Adalet Bakanlığımız uzayan davaların hızlandırılması, vatandaşın yargıya olan güvenin arttırılması noktasında hazırladıkları taslağı kabinede paylaştılar. Milli Savunma Bakanlığımızın sunumları oldu. Dışişleri Bakanımızın da Barış Pınarı Harekatı ve sonrasıyla ilgili bir sunumu oldu. Barış Pınarı Harekatı sadece bizim ve bölgemizi değil dünya siyasetini ilgilendirmesi hasebiyle önemini koruyor.
"Zaman zaman saldırılar oluyor"
Sınırda özellikle güneyde YPG terör örgütünün çıkmayı reddettiği bölgede zaman zaman saldırıların olduğunu biliyoruz. Bugün de bir şehidimiz var. El yapımı patlayıcının patlatılması sonucunda bir uzman şehidimiz şehit oldu. Kendisine rahmet ve hepimize baş sağlığı diliyorum.
" 'KHK faciadır' demek 15 Temmuz'u gölgelemektir"
Bülent Arınç'ın 'KHK uygulaması faciadır' sözlerinin hatırlatılması üzerine açıklama yapan Kalın,"KHK faciadır demek 15 Temmuz'u gölgelemektir" dedi.
(Eski Başbakan Yardımcısı ve Cumhurbaşkanlığı YİK üyesi Arınç'ın açıklamaları gündemde. KHK ile görevden atılanlar için 'KHK bir faciadır' açıklamasında bulundu. AK Partili Şamil Tayyar'dan da 'Savcıları göreve çağırıyorum' açıklaması geldi. Arınç'ın görüşleri Cumhurbaşkanlığı'nın görüşlerini yansıtmakta mıdır?)
Öncelikle Bülent Bey'in açıklamaları şahsi görüşleridir. KHK'lar bir zorunluluktu. Durup dururken gündeme alınmış bir şey değildi. 251 insanımızı şehit eden bir terör örgütüne karşı hiçbir şey yapmayalım, elbette hiçbir devlet diyemez. Süreç içerisinde KHK'lar çerçevesinde görevinden uzaklaştırılan, mağdur olanlar için komisyonlar kurulmuştur. Burada her bir vakanın nevi şahsına münhasır olduğunu akılda tutmak gerek. Bir faciadır dediğinizde, 15 Temmuz faciasını gölgeleyen bir tutum gibi algılanır.

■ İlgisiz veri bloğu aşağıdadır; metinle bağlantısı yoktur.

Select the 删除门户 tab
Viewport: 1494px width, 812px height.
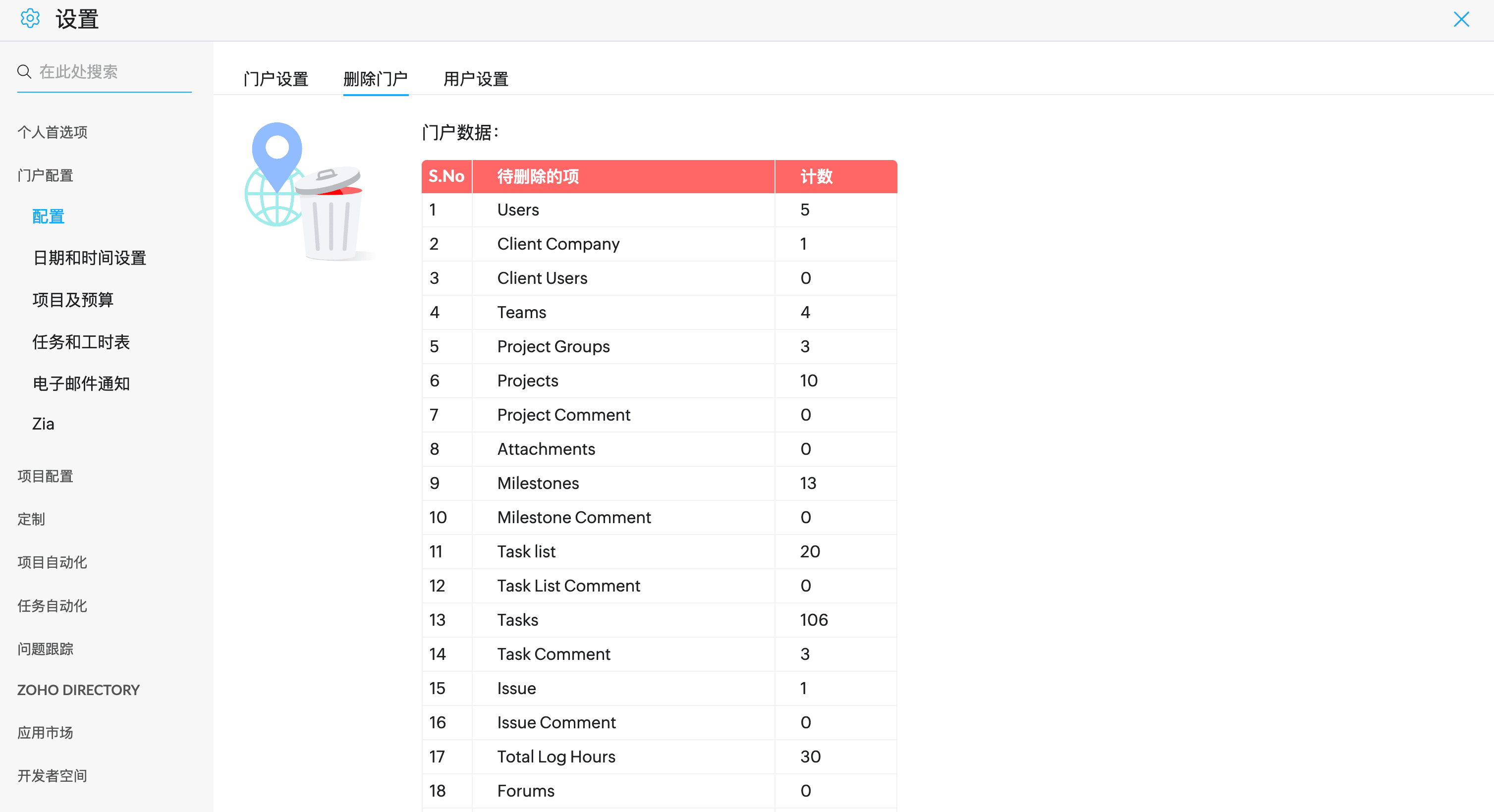tap(375, 79)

İşte Bülent Arınç'ın o sözleri:
"Kiliseleri tahrik unsuru yapmaya çalışıyorlar"
Terör örgütünün kara propagandasını görüyoruz. Mevzide alan kaybettikçe öfke ve paniğinin arttığını görüyoruz. Burada Batı'yı da hayretimiz bir şekilde izliyoruz. Sivillerin katledildiği, Kürtlerin hedef alındığı, hıristiyan azınlığın TSK'nın veya onların desteklediği birimler tarafından kaçırıldığı yönünde aslı astarı olmayan iddiaların ortaya atıldığını görüyoruz. Bu saldırıların amacı bir karşı mukabeleyi harekete geçirmek. Bu saldırılar neticesinde bizim cevap vermemiz ve 'Bakın Türkler ve onların destekleri Suriye Milli Ordusu hıristiyanları hedef alıyor' diye bir oyun oynamaya çalışıyorlar. Kiliseleri dahi kullanarak yer yer bu atışların yapılarak tahrik unsuru olarak kullanıldığını ifade etmek istiyorum.
"Mülteci meselesi sadece Türkiye'nin meselesi değil"

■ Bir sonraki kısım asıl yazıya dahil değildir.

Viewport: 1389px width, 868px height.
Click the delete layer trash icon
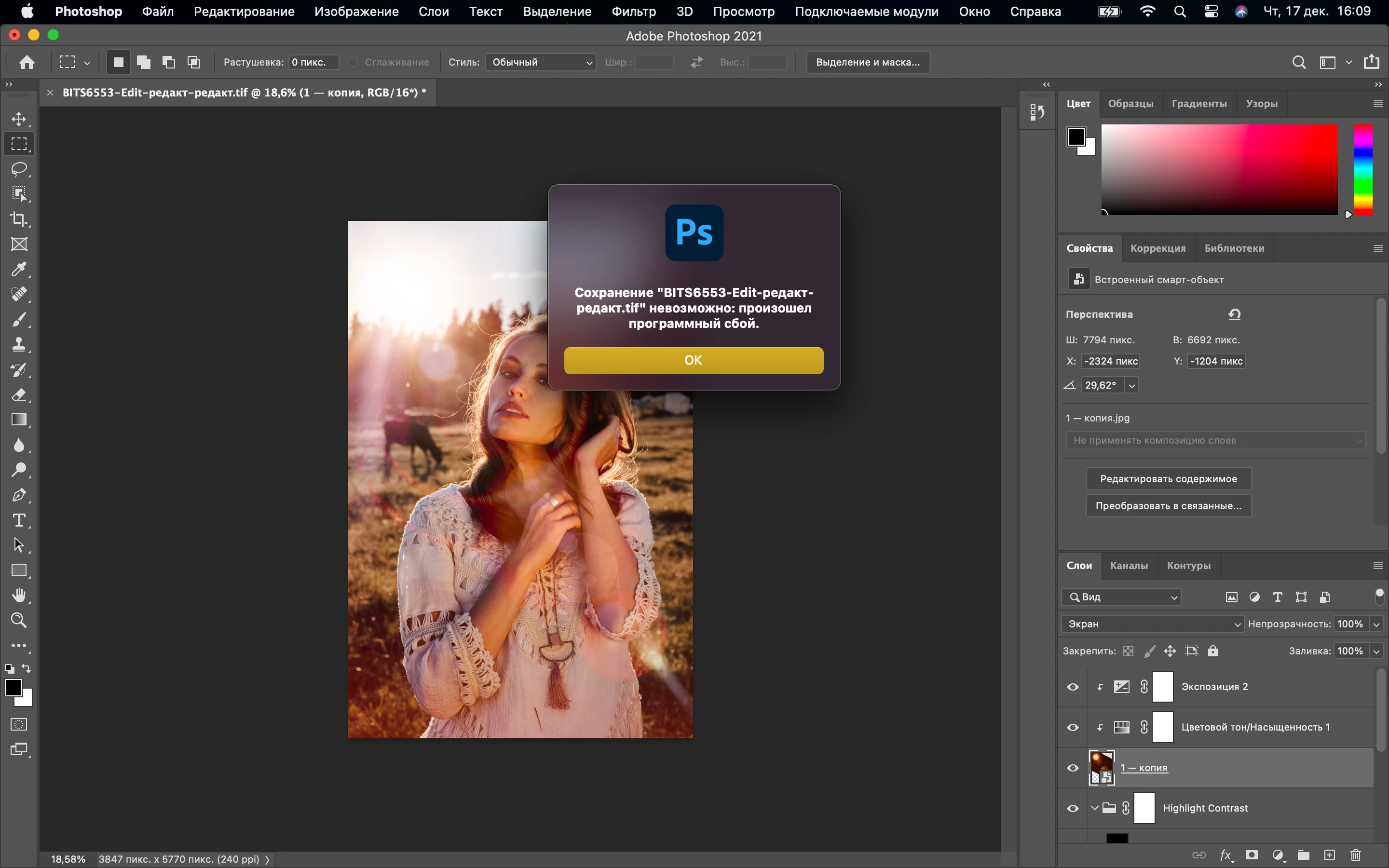point(1355,855)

Terör örgütüyle mücadelemiz devam edecek. Barış Pınarı Harekatı'nın ikinci hedefi mültecilerin gönüllü olarak evlerine dönmesiyle ilgili. Çalışmalar önem arzediyor. Bunun detayları üzerinde çalışıyorlar. Nitekim sayın Cumhurbaşkanımız BM Sekreteri ile yaptığı görüşmede bu konuyu tekrar gündeme getirdi. Mülteci meselesi sadece Türkiye'nin meselesi değil, DEAŞ'la mücadele sadece Türkiye'nin meselesi değildir. Türkiye'ye dönük eleştirileri dile getiren ülkelerin külfet paylaşımına dair ne yapacaklarını anlatmaları isabetli olur.

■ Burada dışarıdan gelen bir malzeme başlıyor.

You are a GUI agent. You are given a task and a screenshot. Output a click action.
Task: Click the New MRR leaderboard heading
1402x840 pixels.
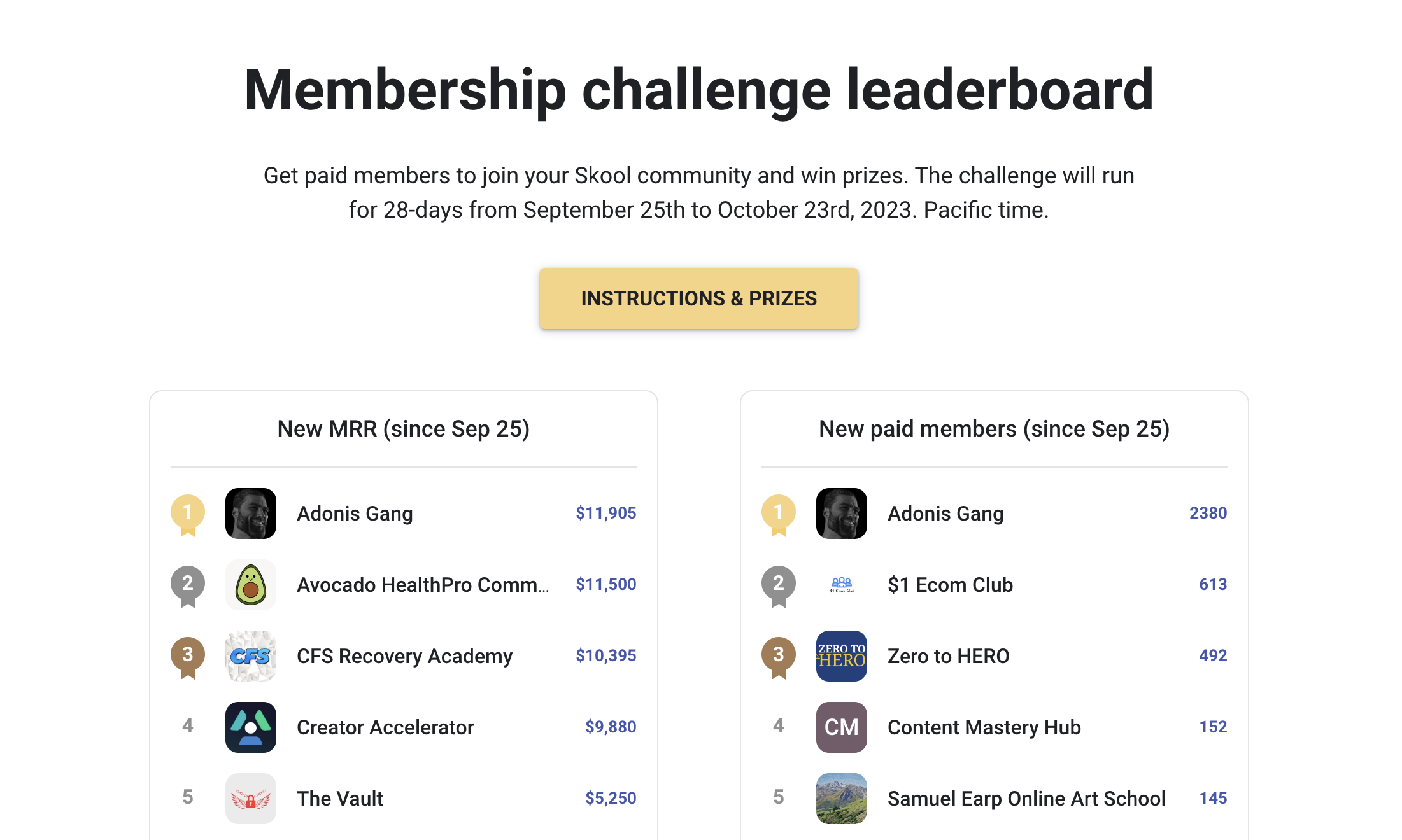(404, 429)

(ABD'nin terör raporu) Rapor bizim tepkimizi çekmeye devam ediyor. Bu raporda PKK terör örgütü zikredilirken YPG/PYD'nin zikredilmemesi. Darbe girişimini yapan FETÖ'nün yer almaması çifte standardı ortaya koyuyor. Bu terör örgütünü PKK'yı kabul ettikten sonra Suriye kolunu desteklemek silah vermek terörü desteklemektir. FETÖ ile ilgili olarak da hiçbir cümle olmaması, mağdur bir dini grup olarak gösterilmesi bu terör örgütünün kimin maşası olduğunu göstermektedir.
(Rusya'yla ortak devriyede hangi sonuçlara ulaşıldı?) Bildiğiniz gibi 22 Ekim tarihli Soçi anlaşması çerçevesinde 1 Kasım'da gerçekleşti. Bu süreç içerisinde PYG/YPG paçavrasına rastlamadık. Olumsuz bir tespit yapılmadı. İkinci devriyenin yarın yapılması planlanmakta.
(Erdoğan'ın ABD ziyareti) Ziyaretin olup olmayacağına dair değerlendirmemiz devam ediyor. Bu ziyarette amacımız Washington'a gitmek değil, somut neticeler elde edilmesidir. Ziyaretin sebebi de, amacı da budur. Eğer bu hedefe ulaşabileceğimize dair tereddütlerimiz izole olmazsa bu ziyaretin gerçekleşmemesi mümkündür. Bu konudaki kararını birkaç gün içinde verecektir. Ancak bu Cumhurbaşkanımızın isteği değildir, Trump davet etmiştir.